El Colegio Dominicano de Notarios celebró una jornada cargada de emotividad y confraternidad para reconocer a las notarias que, además de guardar la fe pública, sostienen con amor el núcleo de sus familias.
Santo Domingo, R.D. — La voz de Ondina Matos de Lendor se elevó sobre el salón y el silencio llegó solo. Era el Himno a las Madres Dominicanas, el poema musical que Doña Trina de Moya le entregó a la memoria afectiva del país, y en ese instante la sede principal del Colegio Dominicano de Notarios dejó de ser una sala de actos para convertirse en algo más íntimo: un lugar donde decenas de mujeres recordaron en voz baja a sus madres, a sus hijos, a ellas mismas.
Fue así como el Colegio Dominicano de Notarios (CODENOT) celebró el Día de las Madres, con una jornada que sus organizadores llamaron de gratitud y confraternidad, y que sus asistentes vivieron como algo difícil de definir con una sola palabra. Afecto, quizás. O reconocimiento. O la certeza, renovada una vez más, de que detrás de cada firma notarial hay una historia humana.
El evento fue convocado para las notarias dominicanas que, en el último domingo de mayo —fecha en que la República Dominicana celebra su efeméride materna—, comparten con el resto de sus compatriotas una jornada de profundo significado emocional. Pero el CODENOT quiso ir más lejos: no solo celebrar a la madre dominicana en abstracto, sino reconocer a quienes ejercen la función notarial y, al mismo tiempo, sostienen con amor y entrega el núcleo de sus familias.

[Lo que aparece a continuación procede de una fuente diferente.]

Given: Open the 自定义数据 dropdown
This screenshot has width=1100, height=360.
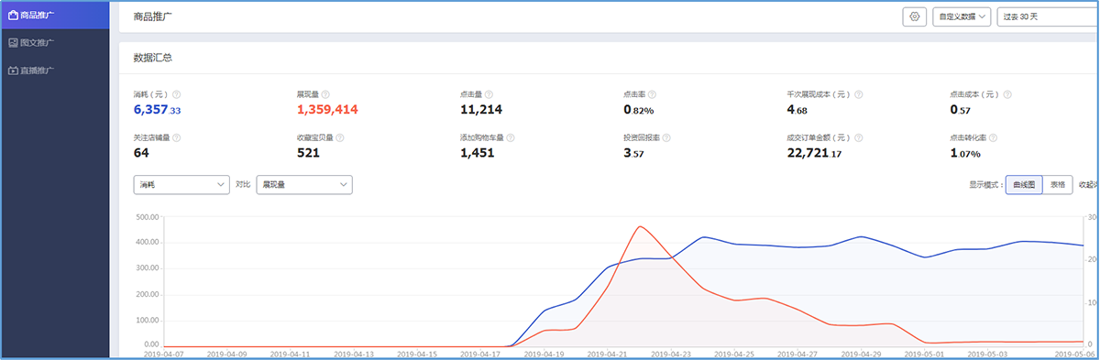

El Dr. Jhon Richard Paniagua Feliz, presidente del gremio, fue el primero en tomar la palabra. En representación del Consejo Directivo Nacional, trazó una línea directa entre la maternidad y el ejercicio profesional: reconocer a las madres, dijo, es también honrar la sensibilidad, la fortaleza y la capacidad de servicio que aportan diariamente al notariado nacional y a la sociedad. No era un discurso de protocolo. Era, más bien, una declaración de principios sobre el tipo de institución que CODENOT aspira a ser.
La programación incluyó una charla especial a cargo de la Dra. Mirtha de León, titulada “Apréndete a querer”. La facilitadora invitó a las asistentes a mirar hacia adentro: a valorar el amor propio, a cuidar el bienestar emocional y a reconocer, sin timidez, el valor de la mujer en todos los escenarios de la vida. La sala escuchó con atención. Algunas tomaron notas. Otras simplemente asintieron.
Después vinieron las rifas, los premios y, con ellos, la alegría desatada. El karaoke abrió el micrófono a voces que no suelen cantar en público, y el espacio de baile convirtió el salón en una celebración que no requería más justificación que el momento en sí. El notariado, ese gremio asociado a la solemnidad de los actos jurídicos y a la gravedad de la fe pública, se permitió reír a carcajadas.
El cierre estuvo a cargo del notario y cantante Ramón Moreta, quien presentó un repertorio de boleros y canciones románticas que hizo cantar, bailar y emocionarse a partes iguales. Fue, en el mejor sentido, un final sin final: el salón seguía vibrando mucho después de que la última nota se disipara en el aire.
Más que una actividad social en el calendario institucional, la jornada fue un recordatorio de algo que los gremios profesionales suelen olvidar: que las personas que los integran son, antes que nada, personas. Madres, hijas, mujeres con historias propias que no se detienen cuando se coloca el sello notarial. El Colegio Dominicano de Notarios eligió este domingo de mayo para decirlo en voz alta.
CONTEXTO
El Colegio Dominicano de Notarios (CODENOT) es el órgano gremial que agrupa a los notarios públicos de la República Dominicana. La institución, presidida por el Dr. Jhon Richard Paniagua Feliz, desarrolla actividades de formación, representación y bienestar de sus agremiados en el marco de la legislación notarial vigente. El Día de las Madres se celebra en el país el último domingo de mayo.